Life in Russia after October 25, 1917, changed very little at first. There was no widespread panic among the upper classes, and the people of Petrograd were generally indifferent. Few expected the new government to last for long, and few understood what it would mean if it did. In Moscow, there was a power struggle that lasted for nearly a week. In other regions, local politicians (of various party loyalties) simply took power for themselves. In the countryside, anarchy ruled for a time, and peasants boldly seized land as they pleased, with little interference from anyone. The new Bolshevik-led government, meanwhile, improvised policy quite literally on the fly, with no long-term plan or structure in place other than vague intentions.
Although the Soviet government went to great lengths for decades to make the “Great October Socialist Revolution” appear colorful and heroic, it was in many ways a mundane and anticlimactic event. There was little if any bloodshed, the provisional government barely tried to resist, and afterward, few Russians seemed to care about or even notice the change in governments. However, this very indifference on the part of the Russian people enabled the new leadership to extend its power quite far, and the October Revolution would soon prove to be a cataclysmic event once its earthshaking effect on Russia and the rest of the world became clear. However bloodless the Russian Revolution initially may have been, it would ultimately cost tens of millions of Russian lives and shock the nation so deeply that it has not yet come to terms with what happened.

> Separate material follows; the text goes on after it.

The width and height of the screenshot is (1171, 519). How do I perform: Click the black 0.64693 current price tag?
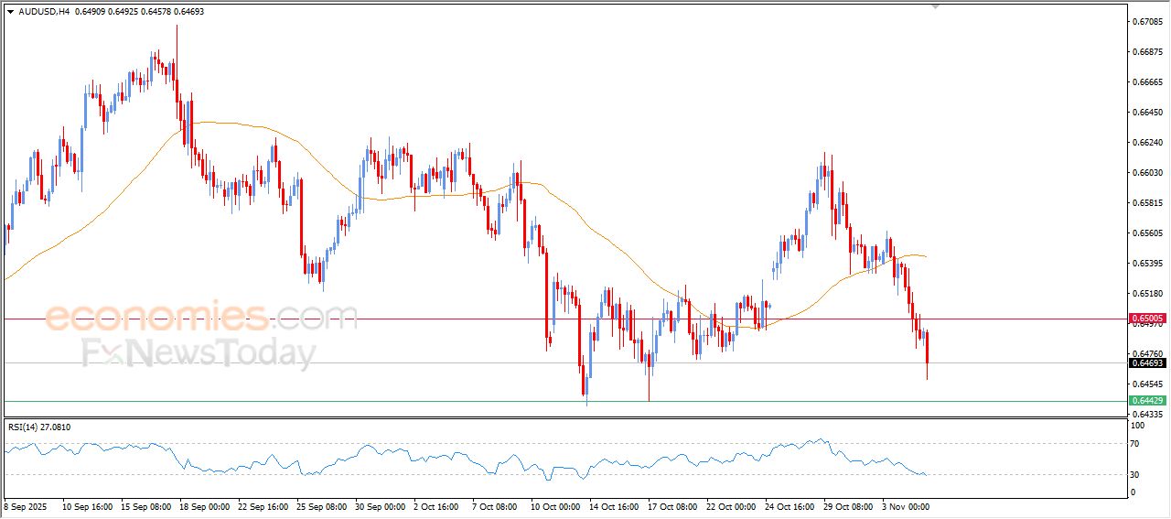coord(1147,363)
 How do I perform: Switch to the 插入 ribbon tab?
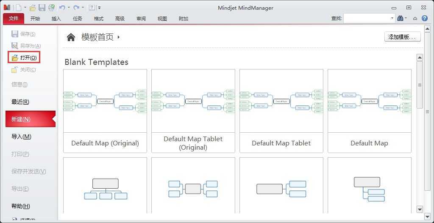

As far as historians have been able to determine, Lenin and most of the other major revolutionary figures at his side believed sincerely in their cause and were not motivated purely by a thirst for power. In all likelihood, they seized power believing that they were doing so for the greater good. Ironically, their faith in the socioeconomic models of Marx was on the level of an extreme religious devotion—the very same blind devotion that they often denounced in others. Unfortunately, this steadfast belief in Marxism would come to be implemented through brutal and repressive means.